In the summer of 2010, I participated in the Rogers Summer Science Research Program with Professor Yueping Zhang and another undergraduate. We had the opportunity to plan for our research project, carry it out, and analyze and present our data. Yueping never told us what to do; she wanted us to think deeply about our project and reach conclusions on our own. The Rogers Program really helped me to understand the entire scientific process.

What drew you to this internship program, and what do you hope to take away from your summer research experience?

HHMI researchers are known to be both extremely talented and creative within their fields. I felt that the opportunity would allow me to experience the pinnacle of research science. Working within the lab provides insight into what it would be like if I choose to pursue a Ph.D. There are many graduate students, postdoctoral fellows, and M.D./PhD students in the lab to answer questions about the path to a career in science.

My main goal for this summer was to learn techniques and improve my scientific thinking skills. The hands-on experience I gained will be vital to my future research endeavors.

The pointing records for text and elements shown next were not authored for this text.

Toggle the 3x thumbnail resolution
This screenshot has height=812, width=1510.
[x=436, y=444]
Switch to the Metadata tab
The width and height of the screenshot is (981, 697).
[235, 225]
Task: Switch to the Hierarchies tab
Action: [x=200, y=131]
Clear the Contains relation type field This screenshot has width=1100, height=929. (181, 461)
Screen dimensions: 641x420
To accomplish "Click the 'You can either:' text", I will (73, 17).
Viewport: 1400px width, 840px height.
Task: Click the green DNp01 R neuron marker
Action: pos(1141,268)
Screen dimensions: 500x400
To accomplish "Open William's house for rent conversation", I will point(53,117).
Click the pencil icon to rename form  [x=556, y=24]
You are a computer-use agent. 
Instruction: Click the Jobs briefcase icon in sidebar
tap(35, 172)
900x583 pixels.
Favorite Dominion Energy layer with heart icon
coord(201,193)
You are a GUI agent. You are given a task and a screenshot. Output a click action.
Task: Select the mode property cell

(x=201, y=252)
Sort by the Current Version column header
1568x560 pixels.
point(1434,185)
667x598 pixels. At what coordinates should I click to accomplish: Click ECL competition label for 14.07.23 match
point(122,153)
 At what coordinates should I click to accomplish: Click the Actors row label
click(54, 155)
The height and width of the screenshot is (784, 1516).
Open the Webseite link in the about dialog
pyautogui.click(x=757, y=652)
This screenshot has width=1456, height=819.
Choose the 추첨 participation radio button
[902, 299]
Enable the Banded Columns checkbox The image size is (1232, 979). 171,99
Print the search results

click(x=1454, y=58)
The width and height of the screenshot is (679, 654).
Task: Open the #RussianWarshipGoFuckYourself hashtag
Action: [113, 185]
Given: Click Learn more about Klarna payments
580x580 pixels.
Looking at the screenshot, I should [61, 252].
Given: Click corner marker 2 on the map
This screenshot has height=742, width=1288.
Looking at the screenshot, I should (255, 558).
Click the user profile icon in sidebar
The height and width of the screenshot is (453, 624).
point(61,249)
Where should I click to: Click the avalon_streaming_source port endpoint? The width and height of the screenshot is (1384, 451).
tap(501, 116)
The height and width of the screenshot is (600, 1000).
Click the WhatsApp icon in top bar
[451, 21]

Additionally, working with HHMI and Johns Hopkins has given me the opportunity to meet some scientists with great insight and advice to share.

How have your overseas experiences enhanced your liberal arts education?

I studied abroad in Italy during the spring 2011 semester. I would say that living in a different culture is an invaluable experience for anyone, but what was particularly interesting to me was meeting individuals with a passion for science while I was abroad. Science is the same in all countries and languages. I think cross-cultural understanding is crucial as a member of the scientific community.